By Suzanne Le Mignot

CHICAGO (CBS) — While the unemployment rate in Illinois hovers around 6.3 percent, that number takes a massive jump among the blind and visually impaired–to at least 60 percent.

CBS 2’s Suzanne LeMignot reports on a suburban non-profit that is trying to improve that number by offering three help.

Krista Erickson is legally blind, and she worked as a blind services coordinator for a non-profit for 15 years until she was recently let go.

Now, she’s taking online courses through a non-profit organization, Hadley Institute for the Blind and Visually Impaired in Winnetka.

She’s learning Excel and networking skills, which she describes as “very, very helpful, because those are skills you absolutely have to have.”
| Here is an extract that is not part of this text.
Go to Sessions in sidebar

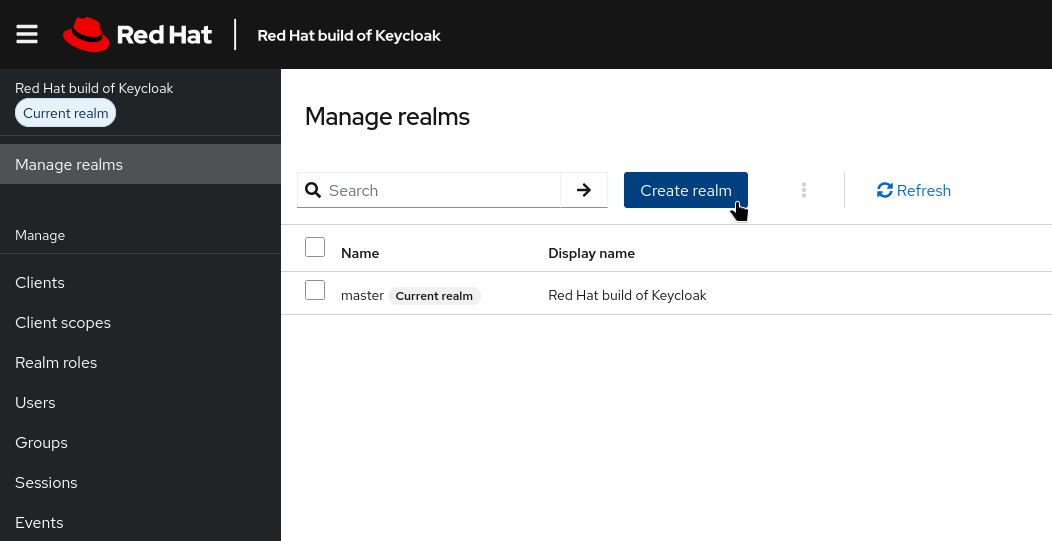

Her goal is to use what she’s learning in her business and technology classes in her pursuit of work as a paralegal.

“I hope employers know also that people who are blind can do a lot, can do the same jobs, as anyone else, if we have the right kind of assistive technology,” Erickson said.

Erickson is one of more than 10,000 people worldwide taking free courses through Hadley’s Forsythe Center for Employment and Entrepreneurship.

Colleen Wunderlich is the director of the program, which she says is critical for the blind and visually impaired.

“People realize that through their own self-determination and discipline, self-study and guidance we provide they can work, or start their own business.”

Those taking part in the programs have done everything from forming companies centered around products they’ve invented to working in a field of their choosing.